Hacker Gets the Goods on Global Warming... or something

AFK · December 18, 2009, 06:38:52 PM

Quote from: Doctor Rat Bastard on December 18, 2009, 06:33:48 PM
Quote from: Rev. What's-His-Name? on December 18, 2009, 06:18:01 PM
Well, my research protocol would be laid out and my sources would be cited. Everything that is necessary to pass the IRB process. IMO, if that's not good enough for the MPP, then yes, I would tell them, politely, to go suck eggs. If a research design can pass muster with IRB, I'm not sure why it is necessary, or useful, to share raw data with an entity like the MPP. And the MPP of course would be welcome to check with my sources if they really wanted to. But I was commenting more on the general public, and I don't see how it makes any sense to give raw data to untrained eyes. I am the professional, it is my job to process and present the data. If they don't trust me, they need to take it up with the IRB that approved my research.

Hrmmm, but without raw data, how can someone duplicate your results? How can someone verify your interpretation... how can someone see if perhaps you made a mistake in your math or your data manipulation?

This seems especially important with Climate data, as its now clear that only some data was used (the homogenized data) lots of data was tossed and the computer programs that manipulated the data appear to produce results now that don't match.

So the CRU data is based on a subset of measurements that were then run through a computer model (which can't now be replicated at least not according to the developer in the Harry Read Me file).

So even if your research protocols are good and your data collection is sound... the code used to manipulate the data might be buggy... if so, how is anyone going to discover the error, if they simply accept your report because the IRB said you were cool?

It seems absurd to me that we're even having this discussion... how does refusing access to raw data get us closer to knowledge?

If my research is published, it has already gone through this process. If I'm simply gathering multiple sources of indicator data, then anyone is free to gather that as well and they'll have the sources I cite to refer too.

Bebek Sincap Ratatosk · December 18, 2009, 06:42:43 PM

Also, I'm entirely open to being shown that my interpretation of this situation is incorrect... If they are sharing data and methodology and I just missed it... I would like to know!!!

Bebek Sincap Ratatosk · December 18, 2009, 08:25:30 PM

Quote from: Rev. What's-His-Name? on December 18, 2009, 06:38:52 PM
Quote from: Doctor Rat Bastard on December 18, 2009, 06:33:48 PM
Quote from: Rev. What's-His-Name? on December 18, 2009, 06:18:01 PM
Well, my research protocol would be laid out and my sources would be cited.

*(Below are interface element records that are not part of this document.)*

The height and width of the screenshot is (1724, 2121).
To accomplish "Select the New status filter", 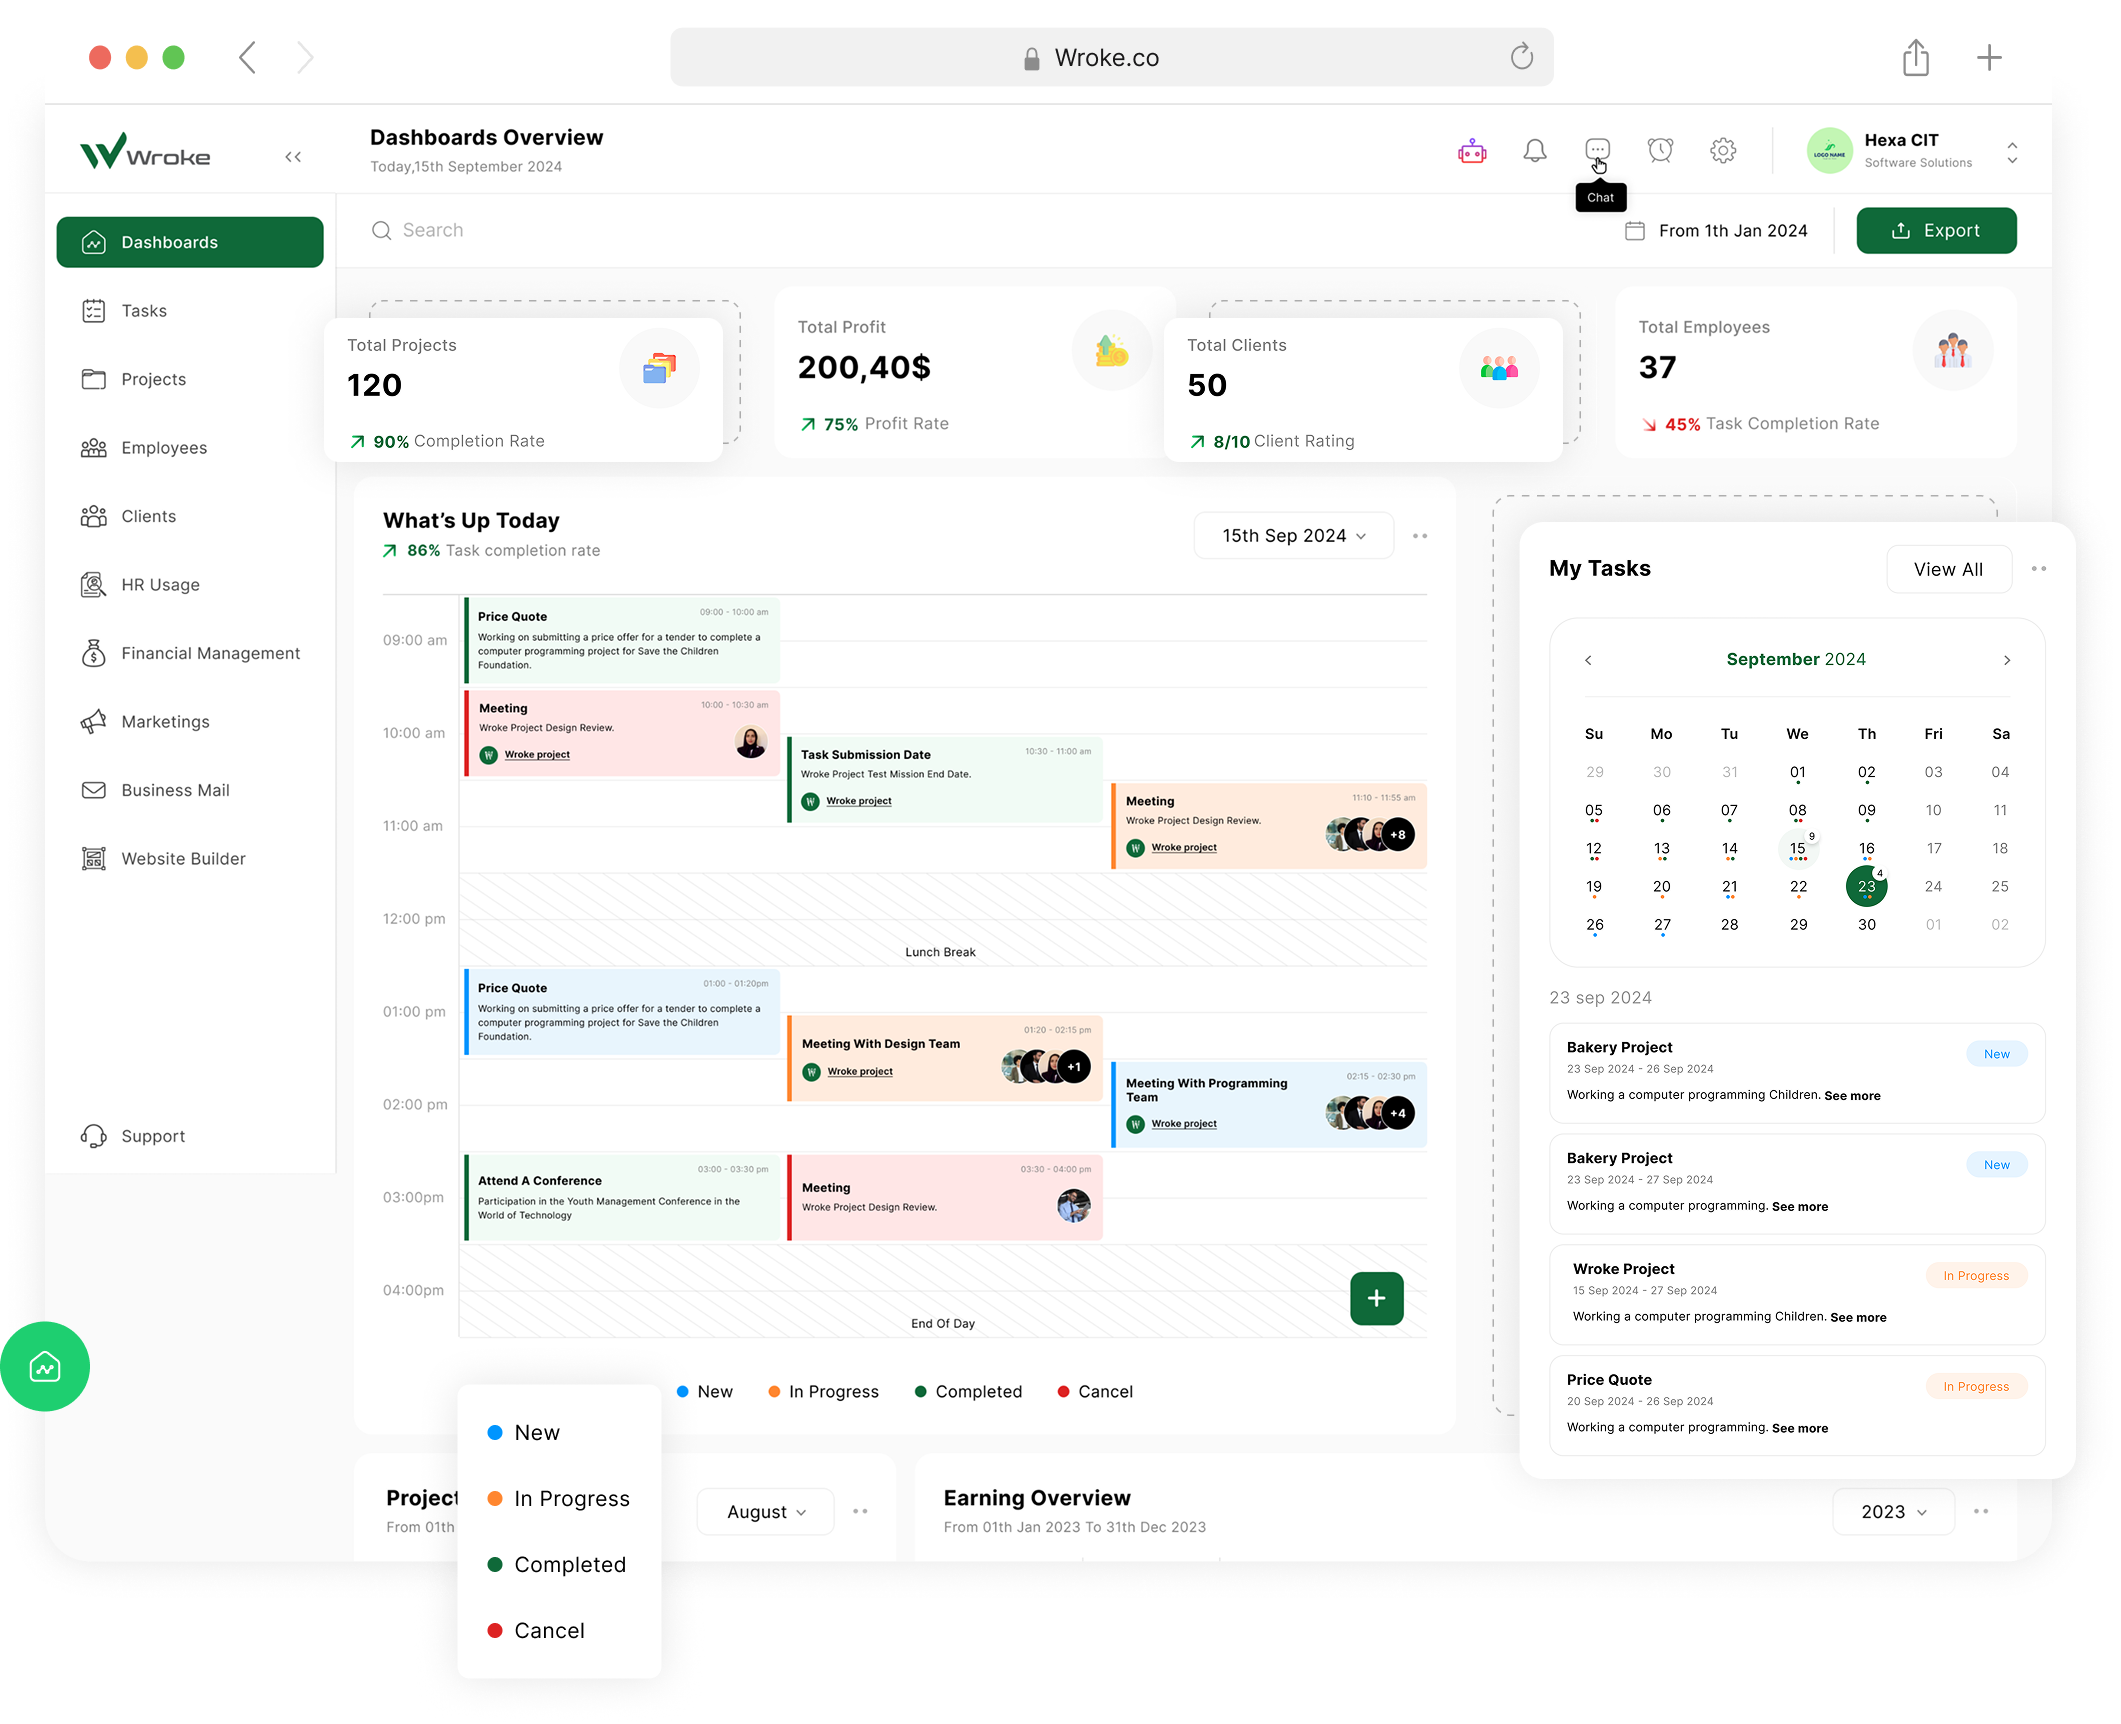I will point(536,1432).
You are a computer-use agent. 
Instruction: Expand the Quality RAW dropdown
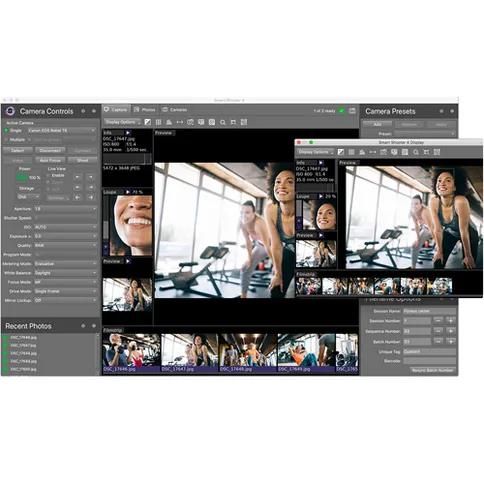tap(66, 245)
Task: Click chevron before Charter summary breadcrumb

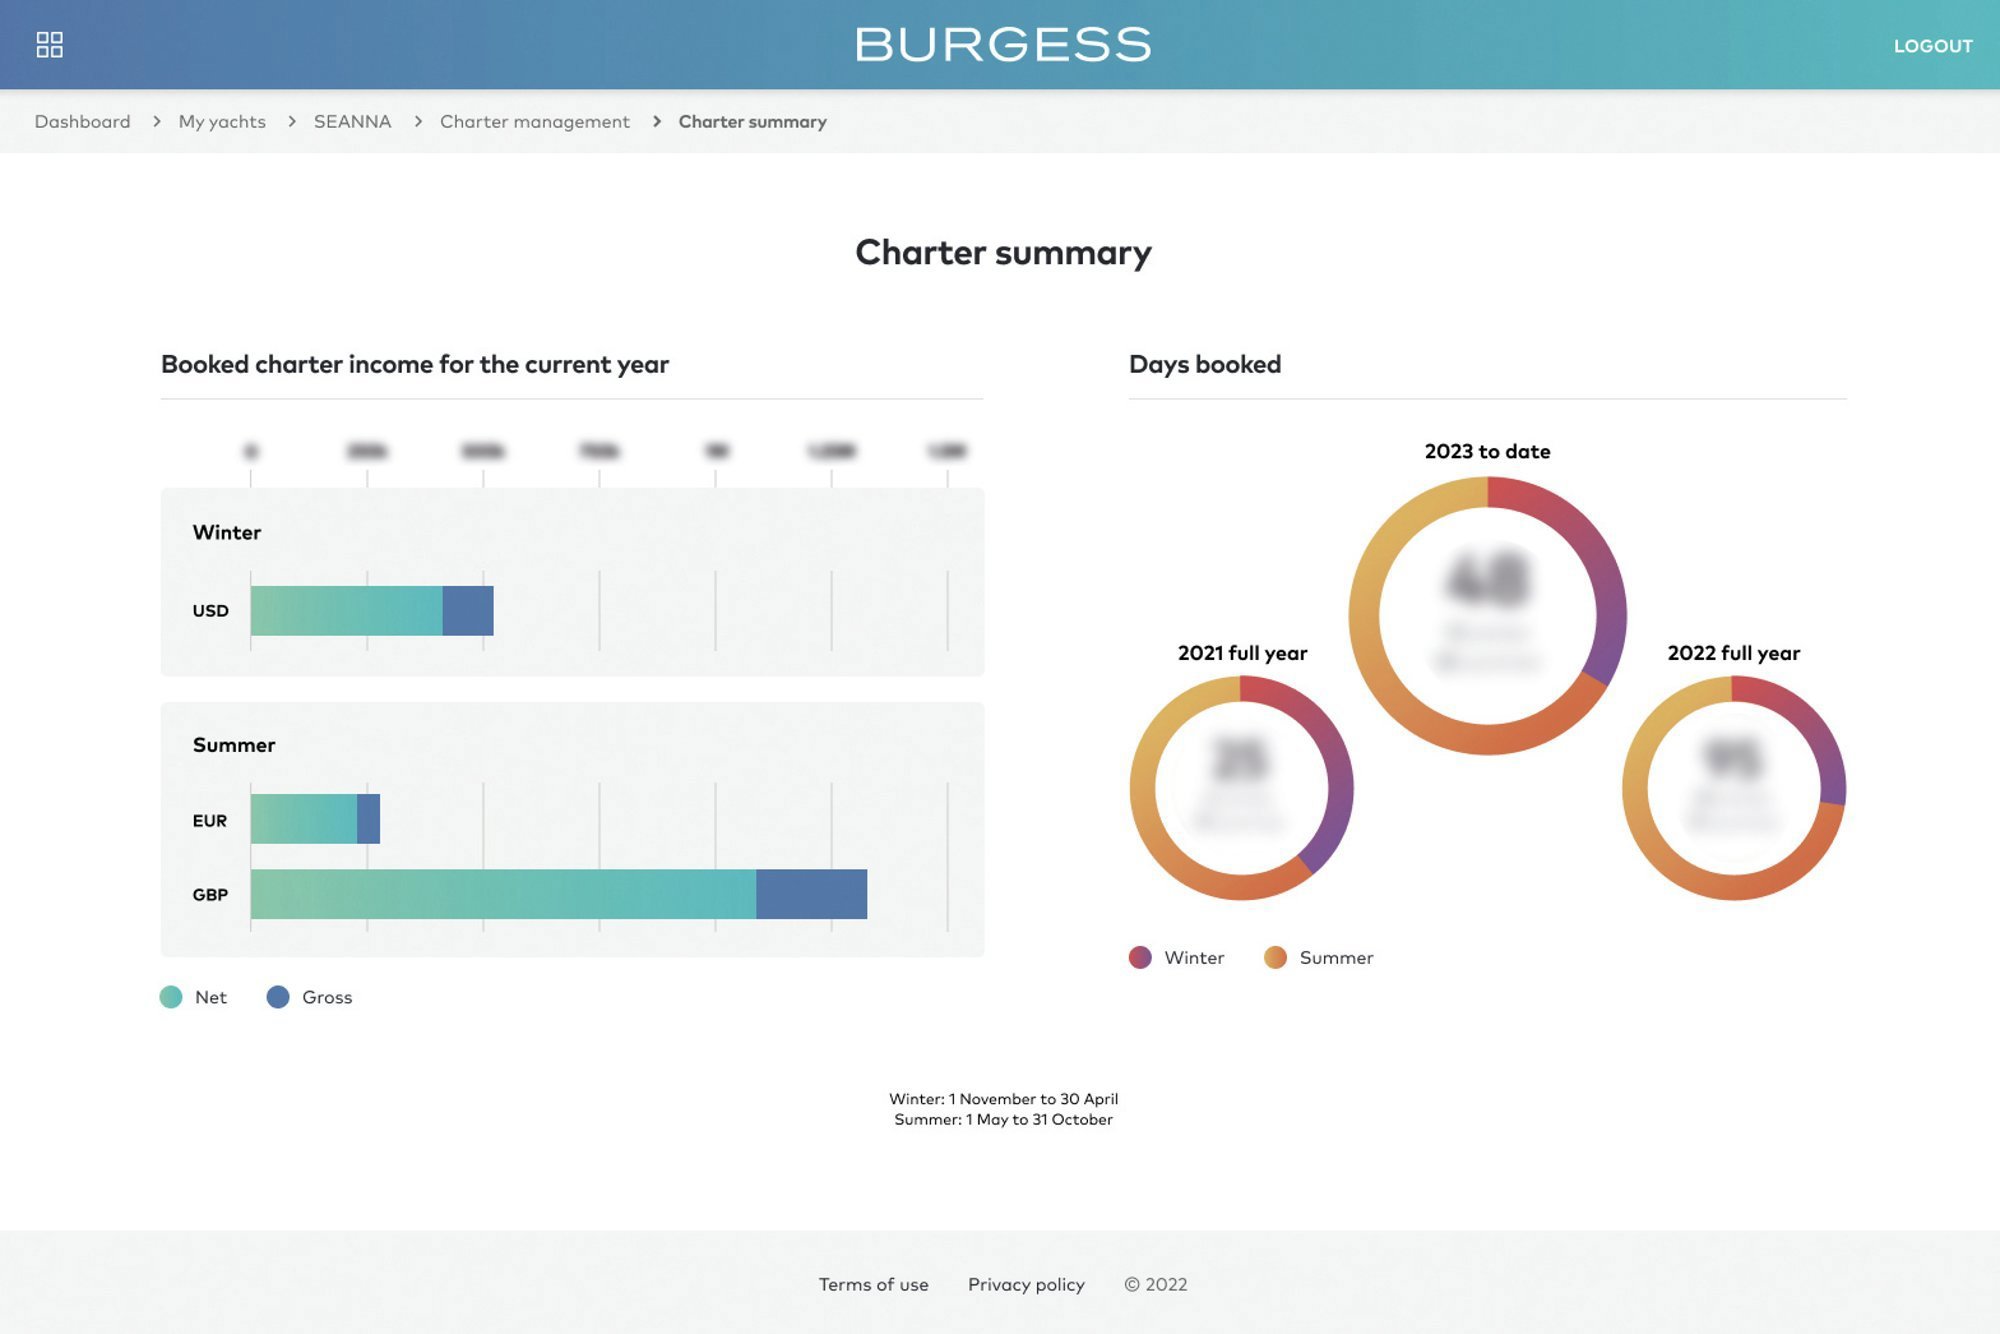Action: click(x=657, y=121)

Everything that is necessary to pass the IRB process. IMO, if that's not good enough for the MPP, then yes, I would tell them, politely, to go suck eggs. If a research design can pass muster with IRB, I'm not sure why it is necessary, or useful, to share raw data with an entity like the MPP. And the MPP of course would be welcome to check with my sources if they really wanted to. But I was commenting more on the general public, and I don't see how it makes any sense to give raw data to untrained eyes. I am the professional, it is my job to process and present the data. If they don't trust me, they need to take it up with the IRB that approved my research.

Hrmmm, but without raw data, how can someone duplicate your results? How can someone verify your interpretation... how can someone see if perhaps you made a mistake in your math or your data manipulation?

This seems especially important with Climate data, as its now clear that only some data was used (the homogenized data) lots of data was tossed and the computer programs that manipulated the data appear to produce results now that don't match.

So the CRU data is based on a subset of measurements that were then run through a computer model (which can't now be replicated at least not according to the developer in the Harry Read Me file).

So even if your research protocols are good and your data collection is sound... the code used to manipulate the data might be buggy... if so, how is anyone going to discover the error, if they simply accept your report because the IRB said you were cool?

It seems absurd to me that we're even having this discussion... how does refusing access to raw data get us closer to knowledge?

If my research is published, it has already gone through this process. If I'm simply gathering multiple sources of indicator data, then anyone is free to gather that as well and they'll have the sources I cite to refer too.

"The British Meteorological Office is to launch a review of its temperature data and has asked 188 nations - including Australia - for permission to release raw weather data in the wake of the so-called ''Climate-gate'' email scandal." - Dec. 7, 2009 from an Austrailian source "The Age") http://www.theage.com.au/world/climategate-forces-weather-data-review-20091206-kcrk.html

The government is ASKING permission to release the raw data, indicting that the raw data is NOT currently 'free to gather'.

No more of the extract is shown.